Le républicain a été élu par les cols-bleus du centre des Etats-Unis, attirés par la promesse de retrouver leurs emplois délocalisés à l’étranger. Mais il est peu probable que le pays récupère des emplois dans l’exploitation des mines de charbon ou l’industrie, en particulier si le dollar monte et que Trump lance une guerre commerciale contre le Mexique et la Chine. Dans ce cas, la relance à court terme pourrait se transformer à plus long terme en déclin. Il y a une forme d’ironie à ce que de pauvres travailleurs licenciés aient choisi un milliardaire pour champion. Mais les démocrates ne peuvent s’en prendre qu’à eux-mêmes.
Pour étayer son argumentation, le candidat républicain a largement mentionné l’exemple de la société Carrier, qui a annoncé en février dernier qu’elle s’apprêtait à délocaliser au Mexique son usine de climatiseurs située à Indianapolis. Alors que 1 400 emplois sont en jeu, Trump a promis de rapatrier ces postes de travail sur le sol américain. Quant au vice-président élu Mike Pence, il a affirmé de son côté à plusieurs reprises que l’Indiana, Etat situé dans la « Ceinture de rouille » et dont il est gouverneur depuis 2012 pouvait être un fer-de-lance dans la création d’emplois. Avec 300 000 emplois créés dans le secteur privé, le taux de chômage dans cet Etat a baissé de plus de moitié depuis 2009 pour s’établir à 4,5 %, en dessous de la moyenne nationale. Mais ce que Pence oublie de mentionner, c’est que les employés de l’usine Carrier gagnaient bien plus que les nouveaux employés du secteur privé. Une perte sur salaire d’environ 8 à 10 dollars par heure. L’auteur de L’art de la négociation et ses sympathisants pourraient ainsi dire que ce n’est pas ce qu’on appelle « gagner au change ».
Trump et la Chine
« J’ai lu des centaines de livres sur la Chine », indique Donald Trump dans son ouvrage. « Je connais les Chinois, j’ai fait beaucoup d’argent avec eux. Je comprends leur façon de penser. » Des centaines ? Disons peut-être un ou deux. Le milliardaire n’est pas, a priori, un très grand lecteur.
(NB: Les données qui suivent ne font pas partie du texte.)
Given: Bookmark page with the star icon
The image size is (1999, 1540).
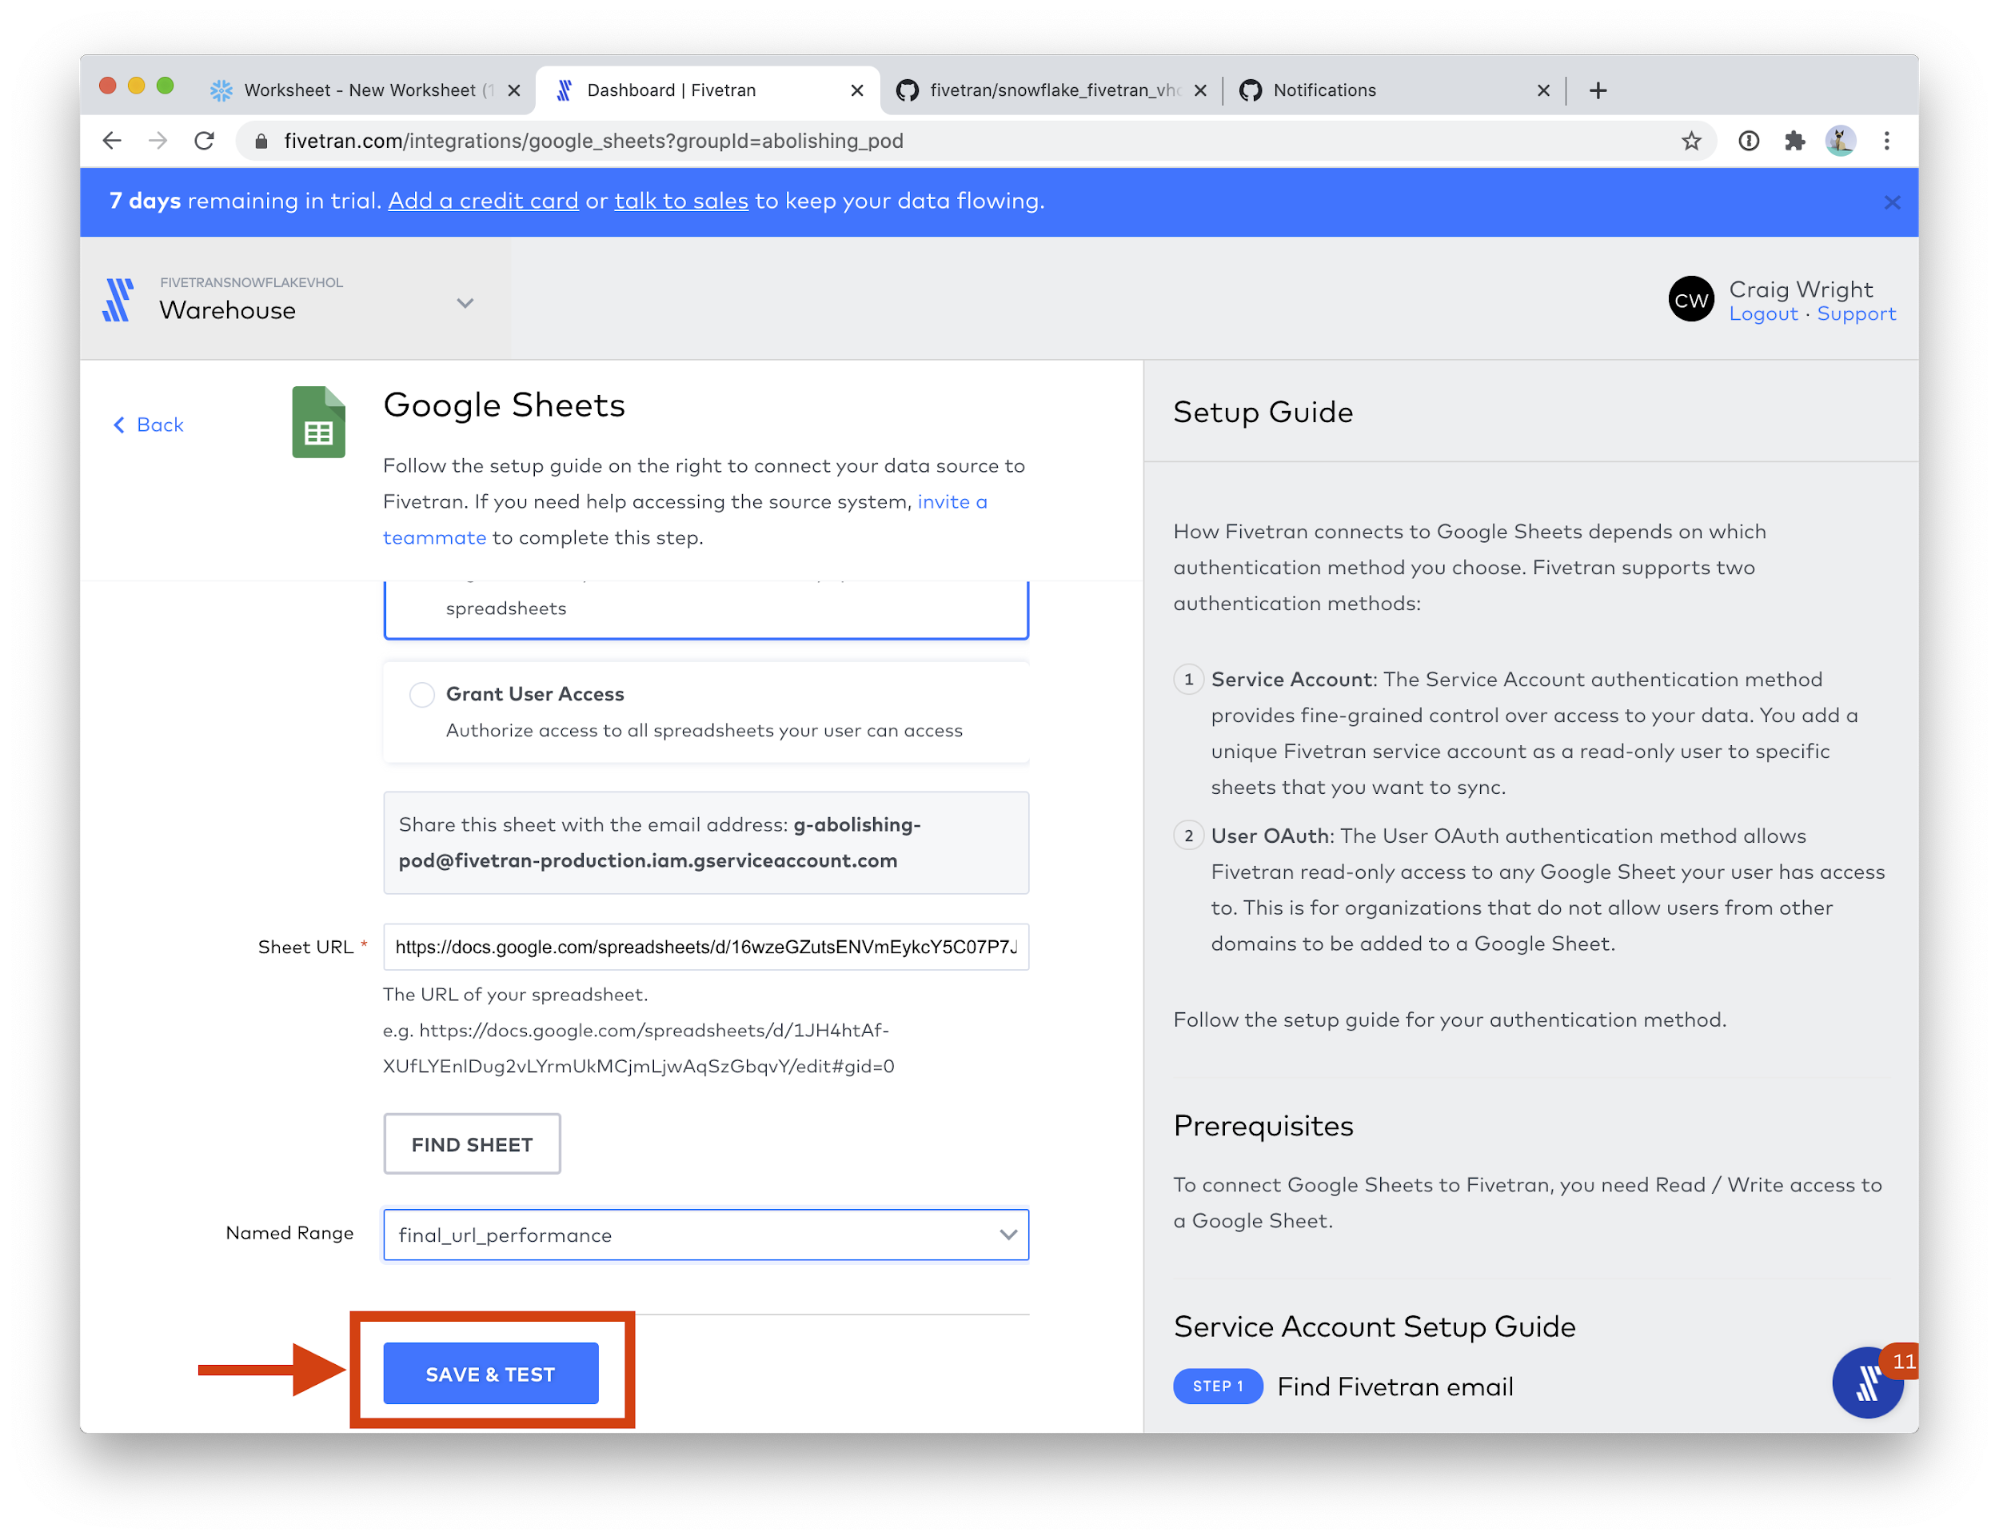Looking at the screenshot, I should click(x=1691, y=141).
Il a, en tout cas, promis d’imposer une taxe de 45 % sur les importations de Chine, et une autre de 35 % sur celles en provenance du Mexique. Une manne qui devrait servir à compenser les baisses d’impôts prévues. Mais il est peu probable que les choses se déroulent vraiment ainsi. On peut compter sur la Chine et le Mexique pour répondre de façon musclée en faisant chuter les exportations américaines. Dans le même temps, des pays asiatiques d’ordinaire hostiles à l’empire du Milieu, tels la Malaisie et les Philippines, ont commencé à se rapprocher de Pékin.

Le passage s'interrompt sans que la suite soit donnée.